Dataset entries
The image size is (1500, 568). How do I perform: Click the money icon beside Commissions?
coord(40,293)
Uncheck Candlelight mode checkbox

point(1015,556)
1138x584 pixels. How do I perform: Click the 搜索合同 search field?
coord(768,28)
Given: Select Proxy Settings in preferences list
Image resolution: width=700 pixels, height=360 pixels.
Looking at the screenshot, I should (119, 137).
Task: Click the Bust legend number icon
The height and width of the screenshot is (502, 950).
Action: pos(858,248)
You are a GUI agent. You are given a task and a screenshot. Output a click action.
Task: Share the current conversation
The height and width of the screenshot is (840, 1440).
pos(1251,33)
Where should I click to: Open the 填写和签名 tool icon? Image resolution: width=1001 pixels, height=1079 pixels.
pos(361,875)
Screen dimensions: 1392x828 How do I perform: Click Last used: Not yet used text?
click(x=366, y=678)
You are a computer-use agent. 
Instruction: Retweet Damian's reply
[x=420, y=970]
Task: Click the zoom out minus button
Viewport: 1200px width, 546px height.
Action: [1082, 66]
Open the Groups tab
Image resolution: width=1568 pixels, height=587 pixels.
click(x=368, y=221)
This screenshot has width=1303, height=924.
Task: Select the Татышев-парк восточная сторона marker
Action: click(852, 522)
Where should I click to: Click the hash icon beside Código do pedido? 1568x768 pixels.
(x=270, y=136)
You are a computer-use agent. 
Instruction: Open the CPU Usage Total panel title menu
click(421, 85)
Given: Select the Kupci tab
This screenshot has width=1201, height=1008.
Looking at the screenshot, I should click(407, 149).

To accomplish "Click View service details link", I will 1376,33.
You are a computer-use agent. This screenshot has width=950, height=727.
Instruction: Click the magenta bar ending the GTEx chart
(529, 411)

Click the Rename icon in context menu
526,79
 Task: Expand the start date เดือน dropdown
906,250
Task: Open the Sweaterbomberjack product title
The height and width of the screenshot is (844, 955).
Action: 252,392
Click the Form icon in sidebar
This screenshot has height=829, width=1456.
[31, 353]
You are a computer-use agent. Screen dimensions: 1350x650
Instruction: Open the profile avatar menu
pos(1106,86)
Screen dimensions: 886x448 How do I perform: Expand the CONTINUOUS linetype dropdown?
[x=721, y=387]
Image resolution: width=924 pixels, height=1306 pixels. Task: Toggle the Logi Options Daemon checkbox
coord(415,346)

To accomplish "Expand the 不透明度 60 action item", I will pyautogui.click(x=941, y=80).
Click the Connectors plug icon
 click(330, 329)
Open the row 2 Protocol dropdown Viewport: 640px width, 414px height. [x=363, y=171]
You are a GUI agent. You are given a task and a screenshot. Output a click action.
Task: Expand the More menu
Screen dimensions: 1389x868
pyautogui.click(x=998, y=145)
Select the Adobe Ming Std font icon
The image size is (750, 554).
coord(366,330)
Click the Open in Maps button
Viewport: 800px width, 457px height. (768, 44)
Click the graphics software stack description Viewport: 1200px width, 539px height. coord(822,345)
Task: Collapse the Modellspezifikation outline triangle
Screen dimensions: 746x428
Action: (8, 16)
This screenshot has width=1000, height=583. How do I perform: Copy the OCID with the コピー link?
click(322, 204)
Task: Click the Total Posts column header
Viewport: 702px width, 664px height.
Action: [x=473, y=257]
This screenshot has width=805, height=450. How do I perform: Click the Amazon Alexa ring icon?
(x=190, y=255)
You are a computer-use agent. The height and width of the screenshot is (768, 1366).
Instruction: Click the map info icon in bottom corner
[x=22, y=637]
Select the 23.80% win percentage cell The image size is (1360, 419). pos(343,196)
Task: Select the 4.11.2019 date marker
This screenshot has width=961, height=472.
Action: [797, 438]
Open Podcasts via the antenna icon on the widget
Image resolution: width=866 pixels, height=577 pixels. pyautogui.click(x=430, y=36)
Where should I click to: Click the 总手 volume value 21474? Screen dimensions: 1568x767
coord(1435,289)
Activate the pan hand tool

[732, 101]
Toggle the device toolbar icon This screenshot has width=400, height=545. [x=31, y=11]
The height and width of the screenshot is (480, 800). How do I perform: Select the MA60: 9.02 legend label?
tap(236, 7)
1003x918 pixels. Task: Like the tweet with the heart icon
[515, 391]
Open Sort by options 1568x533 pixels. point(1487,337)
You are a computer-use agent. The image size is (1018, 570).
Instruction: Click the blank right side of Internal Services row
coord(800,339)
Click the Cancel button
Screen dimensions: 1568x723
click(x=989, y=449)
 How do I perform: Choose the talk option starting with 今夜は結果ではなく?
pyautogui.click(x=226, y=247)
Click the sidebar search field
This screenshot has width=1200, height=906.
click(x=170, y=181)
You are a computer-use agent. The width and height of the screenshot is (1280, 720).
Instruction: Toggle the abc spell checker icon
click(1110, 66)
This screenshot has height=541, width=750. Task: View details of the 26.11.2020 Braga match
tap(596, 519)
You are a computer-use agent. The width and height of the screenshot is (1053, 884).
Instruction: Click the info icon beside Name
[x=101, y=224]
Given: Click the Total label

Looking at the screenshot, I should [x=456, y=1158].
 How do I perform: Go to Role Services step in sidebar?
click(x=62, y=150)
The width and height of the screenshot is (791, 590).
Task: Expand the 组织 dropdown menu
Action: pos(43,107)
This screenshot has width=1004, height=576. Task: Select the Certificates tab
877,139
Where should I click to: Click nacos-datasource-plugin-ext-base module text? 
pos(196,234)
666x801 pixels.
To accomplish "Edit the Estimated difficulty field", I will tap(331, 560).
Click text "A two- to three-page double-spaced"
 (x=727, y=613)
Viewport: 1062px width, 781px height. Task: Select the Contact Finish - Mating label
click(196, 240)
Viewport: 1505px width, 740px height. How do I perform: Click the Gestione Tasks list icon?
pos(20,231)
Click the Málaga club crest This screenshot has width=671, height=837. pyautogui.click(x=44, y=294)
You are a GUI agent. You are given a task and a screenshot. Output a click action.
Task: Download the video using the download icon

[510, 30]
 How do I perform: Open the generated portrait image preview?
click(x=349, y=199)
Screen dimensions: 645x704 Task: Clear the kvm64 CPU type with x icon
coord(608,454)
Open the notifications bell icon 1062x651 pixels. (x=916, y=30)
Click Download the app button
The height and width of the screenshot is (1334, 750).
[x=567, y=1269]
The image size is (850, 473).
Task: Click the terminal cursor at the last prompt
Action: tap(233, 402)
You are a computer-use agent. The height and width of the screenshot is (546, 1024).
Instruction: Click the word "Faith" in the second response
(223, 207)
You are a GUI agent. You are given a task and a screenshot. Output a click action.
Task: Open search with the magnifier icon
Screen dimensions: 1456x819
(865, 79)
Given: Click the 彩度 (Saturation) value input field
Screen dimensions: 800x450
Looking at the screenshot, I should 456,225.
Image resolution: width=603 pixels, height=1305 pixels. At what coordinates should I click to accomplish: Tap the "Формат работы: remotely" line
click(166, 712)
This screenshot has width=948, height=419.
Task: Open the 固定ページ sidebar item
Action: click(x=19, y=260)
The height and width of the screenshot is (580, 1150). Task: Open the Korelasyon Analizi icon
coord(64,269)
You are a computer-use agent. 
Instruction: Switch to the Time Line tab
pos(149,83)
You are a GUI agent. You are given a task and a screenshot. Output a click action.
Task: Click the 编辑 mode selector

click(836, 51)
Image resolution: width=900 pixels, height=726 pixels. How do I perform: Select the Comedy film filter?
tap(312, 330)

Problem to solve
Reproduce each record above exactly, keeping every word as it stands.

Solved problem
The image size is (1500, 568). How do I perform: Click the money icon beside Commissions?
coord(40,293)
Uncheck Candlelight mode checkbox

point(1015,556)
1138x584 pixels. How do I perform: Click the 搜索合同 search field?
coord(768,28)
Given: Select Proxy Settings in preferences list
Image resolution: width=700 pixels, height=360 pixels.
Looking at the screenshot, I should (119, 137).
Task: Click the Bust legend number icon
The height and width of the screenshot is (502, 950).
Action: pos(858,248)
You are a GUI agent. You are given a task and a screenshot. Output a click action.
Task: Share the current conversation
The height and width of the screenshot is (840, 1440).
pos(1251,33)
Where should I click to: Open the 填写和签名 tool icon? Image resolution: width=1001 pixels, height=1079 pixels.
pos(361,875)
Screen dimensions: 1392x828 How do I perform: Click Last used: Not yet used text?
click(x=366, y=678)
You are a computer-use agent. 
Instruction: Retweet Damian's reply
[x=420, y=970]
Task: Click the zoom out minus button
Viewport: 1200px width, 546px height.
Action: [1082, 66]
Open the Groups tab
Image resolution: width=1568 pixels, height=587 pixels.
click(x=368, y=221)
This screenshot has width=1303, height=924.
Task: Select the Татышев-парк восточная сторона marker
Action: click(852, 522)
Where should I click to: Click the hash icon beside Código do pedido? 1568x768 pixels.
(x=270, y=136)
You are a computer-use agent. 
Instruction: Open the CPU Usage Total panel title menu
click(421, 85)
Given: Select the Kupci tab
This screenshot has width=1201, height=1008.
Looking at the screenshot, I should click(407, 149).

To accomplish "Click View service details link", I will 1376,33.
You are a computer-use agent. This screenshot has width=950, height=727.
Instruction: Click the magenta bar ending the GTEx chart
(529, 411)

Click the Rename icon in context menu
526,79
 Task: Expand the start date เดือน dropdown
906,250
Task: Open the Sweaterbomberjack product title
The height and width of the screenshot is (844, 955).
Action: 252,392
Click the Form icon in sidebar
This screenshot has height=829, width=1456.
[31, 353]
You are a computer-use agent. Screen dimensions: 1350x650
Instruction: Open the profile avatar menu
pos(1106,86)
Screen dimensions: 886x448 How do I perform: Expand the CONTINUOUS linetype dropdown?
[x=721, y=387]
Image resolution: width=924 pixels, height=1306 pixels. Task: Toggle the Logi Options Daemon checkbox
coord(415,346)

To accomplish "Expand the 不透明度 60 action item", I will pyautogui.click(x=941, y=80).
Click the Connectors plug icon
 click(330, 329)
Open the row 2 Protocol dropdown Viewport: 640px width, 414px height. [x=363, y=171]
You are a GUI agent. You are given a task and a screenshot. Output a click action.
Task: Expand the More menu
Screen dimensions: 1389x868
pyautogui.click(x=998, y=145)
Select the Adobe Ming Std font icon
The image size is (750, 554).
coord(366,330)
Click the Open in Maps button
Viewport: 800px width, 457px height. (768, 44)
Click the graphics software stack description Viewport: 1200px width, 539px height. coord(822,345)
Task: Collapse the Modellspezifikation outline triangle
Screen dimensions: 746x428
Action: (8, 16)
This screenshot has width=1000, height=583. How do I perform: Copy the OCID with the コピー link?
click(322, 204)
Task: Click the Total Posts column header
Viewport: 702px width, 664px height.
Action: [x=473, y=257]
This screenshot has width=805, height=450. How do I perform: Click the Amazon Alexa ring icon?
(x=190, y=255)
You are a computer-use agent. The height and width of the screenshot is (768, 1366).
Instruction: Click the map info icon in bottom corner
[x=22, y=637]
Select the 23.80% win percentage cell The image size is (1360, 419). pos(343,196)
Task: Select the 4.11.2019 date marker
This screenshot has width=961, height=472.
Action: [797, 438]
Open Podcasts via the antenna icon on the widget
Image resolution: width=866 pixels, height=577 pixels. pyautogui.click(x=430, y=36)
Where should I click to: Click the 总手 volume value 21474? Screen dimensions: 1568x767
coord(1435,289)
Activate the pan hand tool

[732, 101]
Toggle the device toolbar icon This screenshot has width=400, height=545. [x=31, y=11]
The height and width of the screenshot is (480, 800). How do I perform: Select the MA60: 9.02 legend label?
tap(236, 7)
1003x918 pixels. Task: Like the tweet with the heart icon
[515, 391]
Open Sort by options 1568x533 pixels. point(1487,337)
You are a computer-use agent. The image size is (1018, 570).
Instruction: Click the blank right side of Internal Services row
coord(800,339)
Click the Cancel button
Screen dimensions: 1568x723
click(x=989, y=449)
 How do I perform: Choose the talk option starting with 今夜は結果ではなく?
pyautogui.click(x=226, y=247)
Click the sidebar search field
This screenshot has width=1200, height=906.
click(x=170, y=181)
You are a computer-use agent. The width and height of the screenshot is (1280, 720).
Instruction: Toggle the abc spell checker icon
click(1110, 66)
This screenshot has height=541, width=750. Task: View details of the 26.11.2020 Braga match
tap(596, 519)
You are a computer-use agent. The width and height of the screenshot is (1053, 884).
Instruction: Click the info icon beside Name
[x=101, y=224]
Given: Click the Total label

Looking at the screenshot, I should [x=456, y=1158].
 How do I perform: Go to Role Services step in sidebar?
click(x=62, y=150)
The width and height of the screenshot is (791, 590).
Task: Expand the 组织 dropdown menu
Action: pos(43,107)
This screenshot has width=1004, height=576. Task: Select the Certificates tab
877,139
Where should I click to: Click nacos-datasource-plugin-ext-base module text? 
pos(196,234)
666x801 pixels.
To accomplish "Edit the Estimated difficulty field", I will tap(331, 560).
Click text "A two- to three-page double-spaced"
 (x=727, y=613)
Viewport: 1062px width, 781px height. Task: Select the Contact Finish - Mating label
click(196, 240)
Viewport: 1505px width, 740px height. How do I perform: Click the Gestione Tasks list icon?
pos(20,231)
Click the Málaga club crest This screenshot has width=671, height=837. pyautogui.click(x=44, y=294)
You are a GUI agent. You are given a task and a screenshot. Output a click action.
Task: Download the video using the download icon

[510, 30]
 How do I perform: Open the generated portrait image preview?
click(x=349, y=199)
Screen dimensions: 645x704 Task: Clear the kvm64 CPU type with x icon
coord(608,454)
Open the notifications bell icon 1062x651 pixels. (x=916, y=30)
Click Download the app button
The height and width of the screenshot is (1334, 750).
[x=567, y=1269]
The image size is (850, 473).
Task: Click the terminal cursor at the last prompt
Action: tap(233, 402)
You are a computer-use agent. The height and width of the screenshot is (546, 1024).
Instruction: Click the word "Faith" in the second response
(223, 207)
You are a GUI agent. You are given a task and a screenshot. Output a click action.
Task: Open search with the magnifier icon
Screen dimensions: 1456x819
(865, 79)
Given: Click the 彩度 (Saturation) value input field
Screen dimensions: 800x450
Looking at the screenshot, I should 456,225.
Image resolution: width=603 pixels, height=1305 pixels. At what coordinates should I click to accomplish: Tap the "Формат работы: remotely" line
click(166, 712)
This screenshot has width=948, height=419.
Task: Open the 固定ページ sidebar item
Action: click(x=19, y=260)
The height and width of the screenshot is (580, 1150). Task: Open the Korelasyon Analizi icon
coord(64,269)
You are a computer-use agent. 
Instruction: Switch to the Time Line tab
pos(149,83)
You are a GUI agent. You are given a task and a screenshot. Output a click action.
Task: Click the 编辑 mode selector

click(836, 51)
Image resolution: width=900 pixels, height=726 pixels. How do I perform: Select the Comedy film filter?
tap(312, 330)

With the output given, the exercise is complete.